Wednesday, October 22, 2008

The Undecided....

From The New Yorker......David Sedaris writes:

I don’t know that it was always this way, but, for as long as I can remember, just as we move into the final weeks of the Presidential campaign the focus shifts to the undecided voters. “Who are they?” the news anchors ask. “And how might they determine the outcome of this election?”

Then you’ll see this man or woman— someone, I always think, who looks very happy to be on TV. “Well, Charlie,” they say, “I’ve gone back and forth on the issues and whatnot, but I just can’t seem to make up my mind!” Some insist that there’s very little difference between candidate A and candidate B. Others claim that they’re with A on defense and health care but are leaning toward B when it comes to the economy.

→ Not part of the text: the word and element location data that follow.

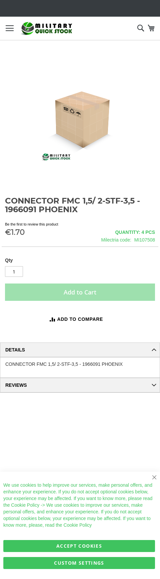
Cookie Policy (25, 505)
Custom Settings (79, 563)
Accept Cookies (79, 546)
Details (15, 349)
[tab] (80, 349)
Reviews (16, 385)
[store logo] (46, 28)
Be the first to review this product (31, 224)
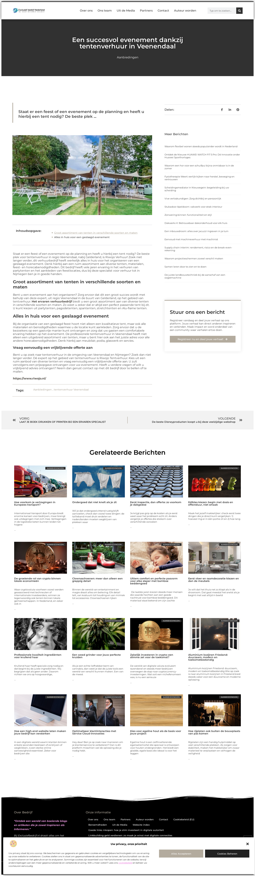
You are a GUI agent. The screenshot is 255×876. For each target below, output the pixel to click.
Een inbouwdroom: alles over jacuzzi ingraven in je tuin (196, 231)
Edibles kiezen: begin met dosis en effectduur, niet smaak (210, 503)
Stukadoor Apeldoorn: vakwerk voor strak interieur (193, 206)
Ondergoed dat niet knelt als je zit (94, 502)
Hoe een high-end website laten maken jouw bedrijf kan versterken (40, 732)
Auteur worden (185, 10)
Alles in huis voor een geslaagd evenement (82, 237)
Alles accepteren (181, 853)
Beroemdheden (97, 824)
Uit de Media (126, 10)
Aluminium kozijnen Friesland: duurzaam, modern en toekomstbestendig (208, 657)
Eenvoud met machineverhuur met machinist (191, 239)
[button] (247, 844)
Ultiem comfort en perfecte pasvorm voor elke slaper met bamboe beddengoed (154, 581)
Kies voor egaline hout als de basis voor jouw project (155, 732)
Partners (146, 10)
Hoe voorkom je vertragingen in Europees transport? (34, 503)
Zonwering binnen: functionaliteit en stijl (188, 214)
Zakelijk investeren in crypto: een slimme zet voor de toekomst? (151, 656)
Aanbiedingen (127, 57)
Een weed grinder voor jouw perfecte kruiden (96, 656)
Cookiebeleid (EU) (183, 819)
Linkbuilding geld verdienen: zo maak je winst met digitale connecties (130, 835)
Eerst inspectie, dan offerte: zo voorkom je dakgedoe (155, 503)
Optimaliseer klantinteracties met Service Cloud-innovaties (94, 732)
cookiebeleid (125, 862)
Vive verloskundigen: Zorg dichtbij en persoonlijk (193, 198)
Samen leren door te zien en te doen (185, 266)
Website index (141, 824)
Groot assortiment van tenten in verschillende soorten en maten (96, 232)
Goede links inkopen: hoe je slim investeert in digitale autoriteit (126, 830)
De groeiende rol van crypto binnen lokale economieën (37, 580)
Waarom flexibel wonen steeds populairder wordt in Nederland (201, 146)
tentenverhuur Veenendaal (71, 389)
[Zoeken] (239, 10)
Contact (163, 10)
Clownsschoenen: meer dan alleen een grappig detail (97, 580)
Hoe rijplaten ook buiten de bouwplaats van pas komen (214, 732)
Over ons (86, 10)
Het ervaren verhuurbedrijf (52, 301)
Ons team (105, 10)
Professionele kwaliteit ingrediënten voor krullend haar (37, 656)
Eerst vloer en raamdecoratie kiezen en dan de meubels (213, 580)
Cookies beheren (227, 853)
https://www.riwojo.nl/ (29, 378)
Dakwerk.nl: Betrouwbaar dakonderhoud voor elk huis (196, 223)
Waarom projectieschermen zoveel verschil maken (194, 258)
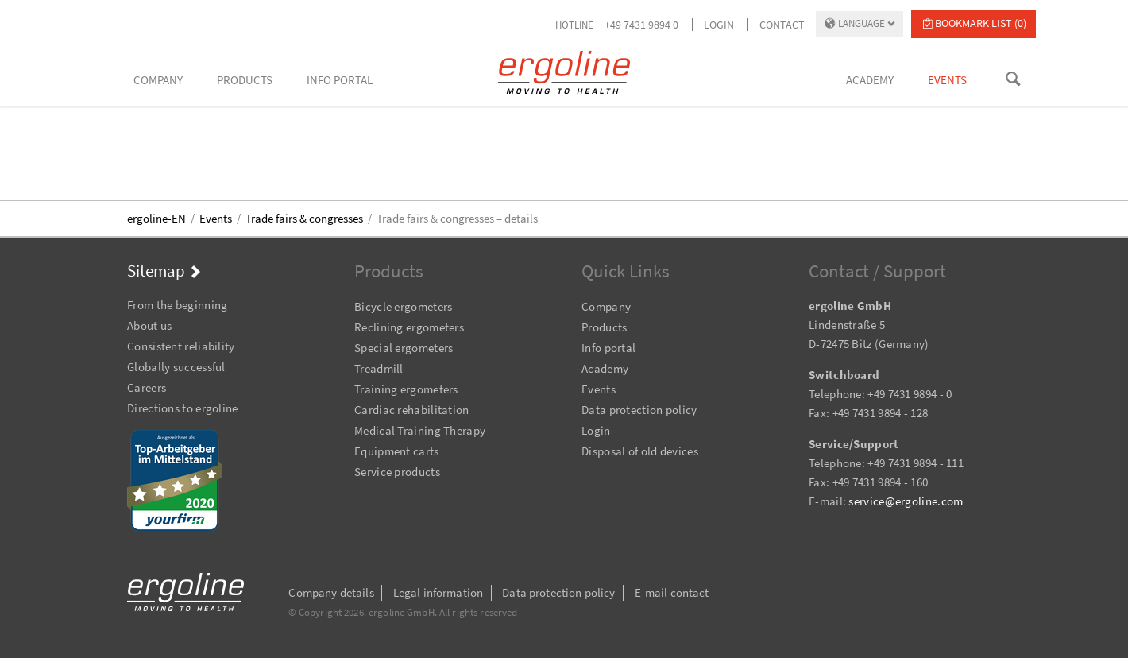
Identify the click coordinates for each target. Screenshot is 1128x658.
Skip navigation (127, 283)
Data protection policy (639, 409)
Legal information (438, 592)
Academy (604, 368)
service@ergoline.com (905, 501)
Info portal (608, 347)
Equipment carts (396, 451)
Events (215, 218)
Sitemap (156, 270)
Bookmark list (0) (980, 23)
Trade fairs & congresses (304, 218)
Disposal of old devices (639, 451)
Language (861, 23)
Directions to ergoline (182, 408)
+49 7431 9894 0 (641, 24)
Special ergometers (403, 347)
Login (719, 24)
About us (149, 325)
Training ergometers (406, 389)
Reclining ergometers (409, 327)
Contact (782, 24)
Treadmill (379, 368)
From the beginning (177, 304)
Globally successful (176, 366)
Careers (146, 387)
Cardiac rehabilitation (411, 409)
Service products (397, 471)
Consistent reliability (181, 346)
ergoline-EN (156, 218)
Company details (330, 592)
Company (606, 306)
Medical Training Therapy (419, 430)
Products (604, 327)
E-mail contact (672, 592)
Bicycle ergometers (403, 306)
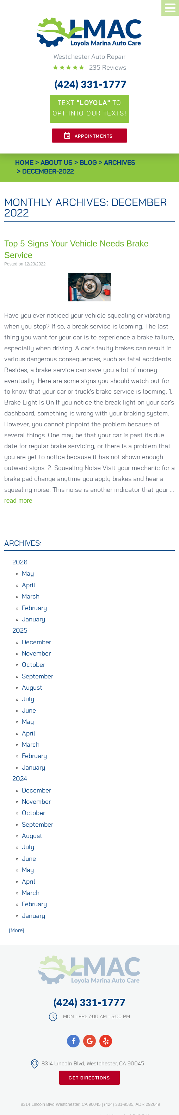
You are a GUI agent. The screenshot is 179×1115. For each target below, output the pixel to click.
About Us (57, 163)
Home (24, 163)
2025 (19, 631)
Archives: (23, 543)
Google (89, 1041)
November (36, 654)
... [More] (14, 930)
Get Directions (89, 1078)
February (34, 608)
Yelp (105, 1041)
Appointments (94, 136)
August (32, 688)
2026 (19, 562)
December (36, 642)
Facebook (73, 1041)
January (33, 619)
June (29, 711)
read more (18, 500)
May (28, 574)
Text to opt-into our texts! (90, 108)
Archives (119, 163)
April (28, 585)
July (28, 699)
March (30, 597)
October (33, 665)
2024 (19, 779)
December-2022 (48, 172)
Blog (88, 163)
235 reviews (106, 68)
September (37, 677)
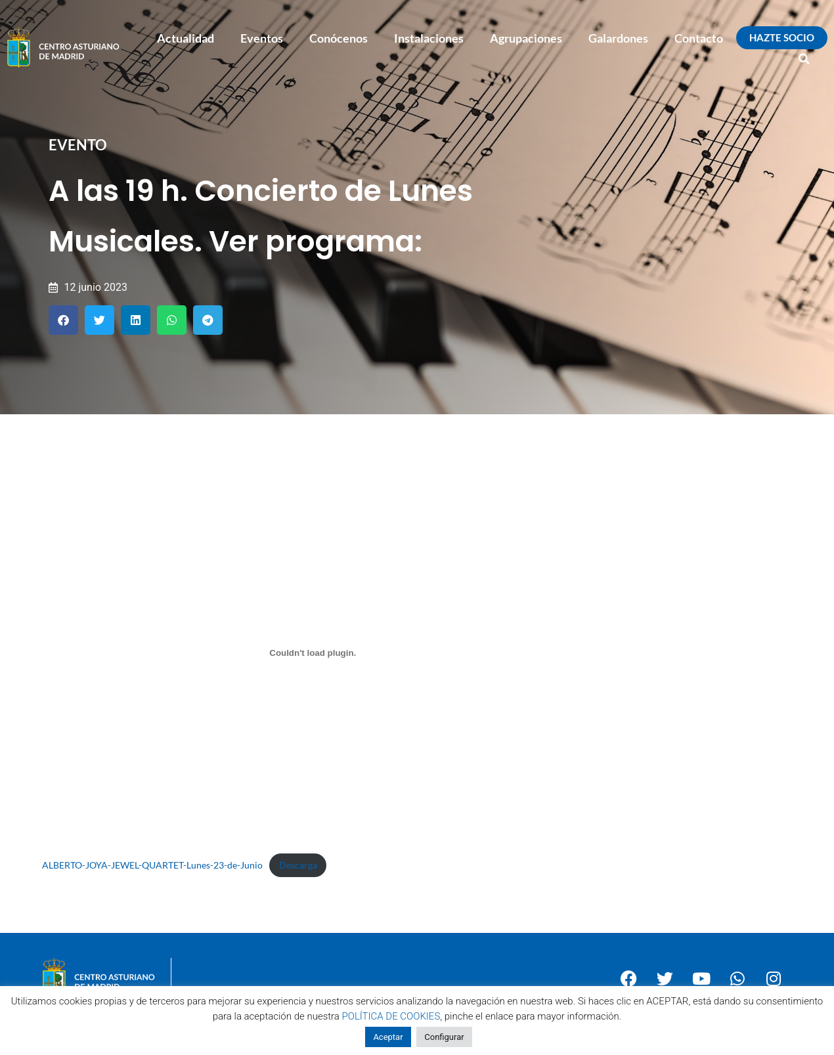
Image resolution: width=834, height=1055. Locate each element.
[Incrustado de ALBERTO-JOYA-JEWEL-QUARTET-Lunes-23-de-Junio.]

I look at these people and can’t quite believe that they exist. Are they professional actors? I wonder. Or are they simply laymen who want a lot of attention?

To put them in perspective, I think of being on an airplane. The flight attendant comes down the aisle with her food cart and, eventually, parks it beside my seat. “Can I interest you in the chicken?” she asks. “Or would you prefer the platter of shit with bits of broken glass in it?”

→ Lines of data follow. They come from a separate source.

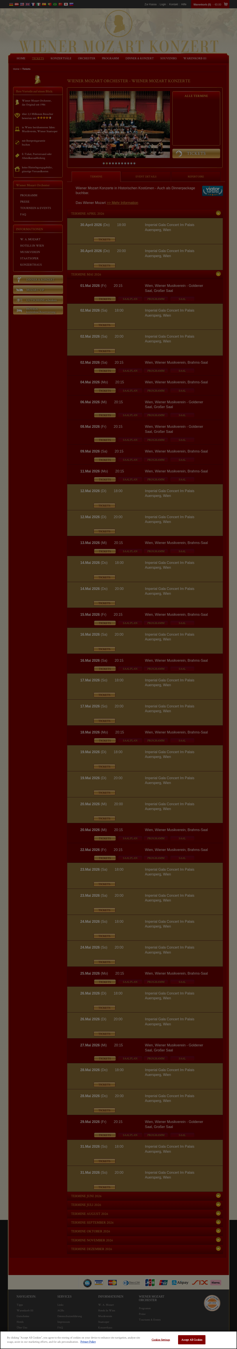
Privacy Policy (88, 1342)
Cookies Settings (161, 1340)
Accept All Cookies (191, 1340)
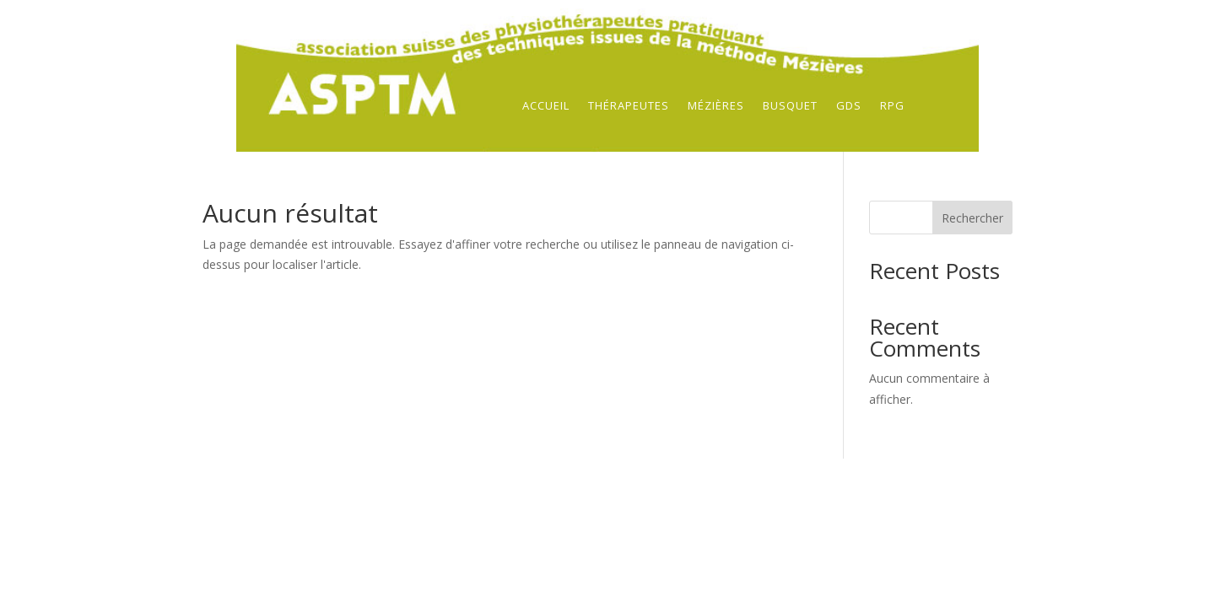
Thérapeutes (628, 106)
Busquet (790, 106)
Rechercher (972, 218)
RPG (892, 106)
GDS (848, 106)
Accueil (546, 106)
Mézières (716, 106)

To be undecided in this election is to pause for a moment and then ask how the chicken is cooked.

I mean, really, what’s to be confused about?

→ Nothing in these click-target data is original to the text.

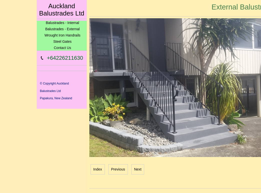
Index (97, 169)
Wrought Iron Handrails (63, 35)
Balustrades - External (62, 29)
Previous (118, 169)
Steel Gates (62, 42)
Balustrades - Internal (62, 23)
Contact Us (62, 48)
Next (138, 169)
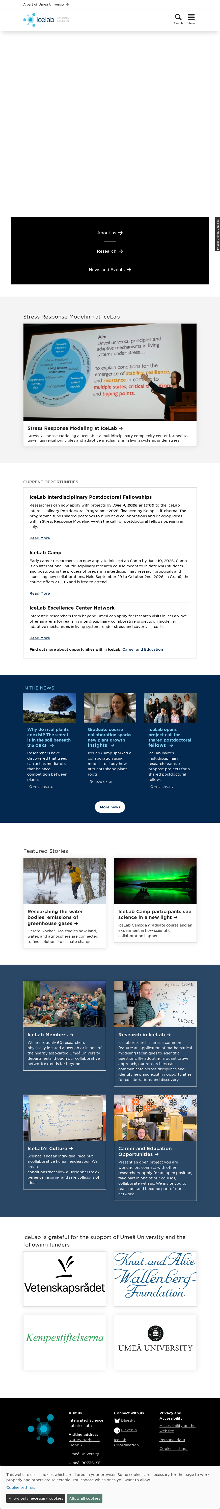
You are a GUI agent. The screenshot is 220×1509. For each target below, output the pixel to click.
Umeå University (54, 4)
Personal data (172, 1439)
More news (110, 807)
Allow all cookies (84, 1498)
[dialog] (110, 1487)
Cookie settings (173, 1448)
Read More (40, 538)
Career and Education (142, 649)
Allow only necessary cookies (36, 1498)
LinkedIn (129, 1429)
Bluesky (128, 1420)
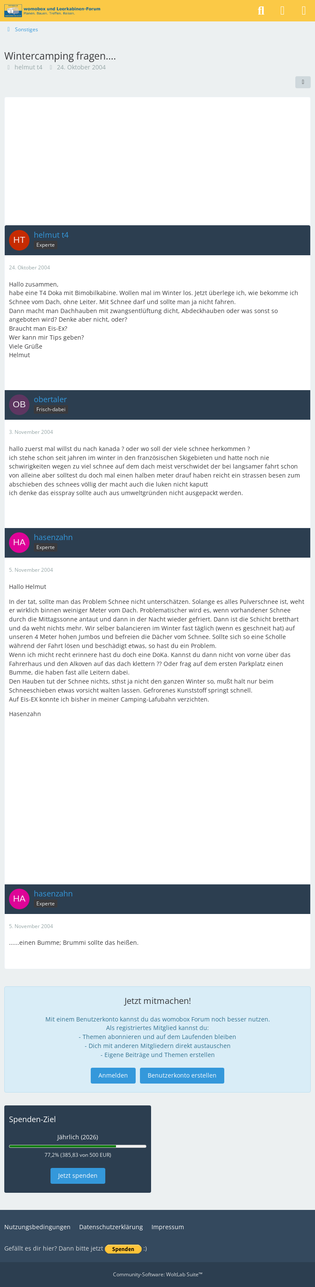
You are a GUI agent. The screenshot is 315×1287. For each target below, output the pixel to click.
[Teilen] (303, 82)
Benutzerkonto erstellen (182, 1075)
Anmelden (113, 1075)
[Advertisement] (157, 161)
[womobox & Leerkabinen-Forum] (52, 10)
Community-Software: (157, 1274)
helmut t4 (28, 67)
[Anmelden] (282, 10)
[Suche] (261, 10)
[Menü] (303, 10)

I wonder if, in the end, the undecideds aren’t the biggest pessimists of all. Here they could order the airline chicken, but, then again, hmm. “Isn’t that adding an extra step?” they ask themselves. “If it’s all going to be chewed up and swallowed, why not cut to the chase, and go with the platter of shit?”

Ah, though, that’s where the broken glass comes in.

1 Comments:

Blogger kathy said...

“[Hugh] was eight years old and living in the Congo when he noticed a red spot on his leg. Nothing huge – a mosquito bite, he figured. The following day, the spot became more painful, and the day after that he looked down and saw a worm poking out.

“A few weeks later, the same thing happened to …Hugh’s mother, Joan. Her worm was a bit shorter than her son’s, not that the size really matters. If I was a child and saw something creeping out of a hole in my mother’s leg, I would march to nearest orphanage and put myself up for adoption. I would burn all pictures of her, destroy anything she had ever given me, and start all over because that is simply disgusting. A dad can be crawling with parasites and somehow it’s OK, but on a mom, or any woman, really, it’s unforgivable.” (Mr. Sedaris from 'When You Are Engulfed in Flames')

And this is exactly what I feel about Sarah Palin - she's oozing and writhing unforgivingly with worms and I can't tear my eyes from the horror. But she's just plain/Palin disgustingly wrong!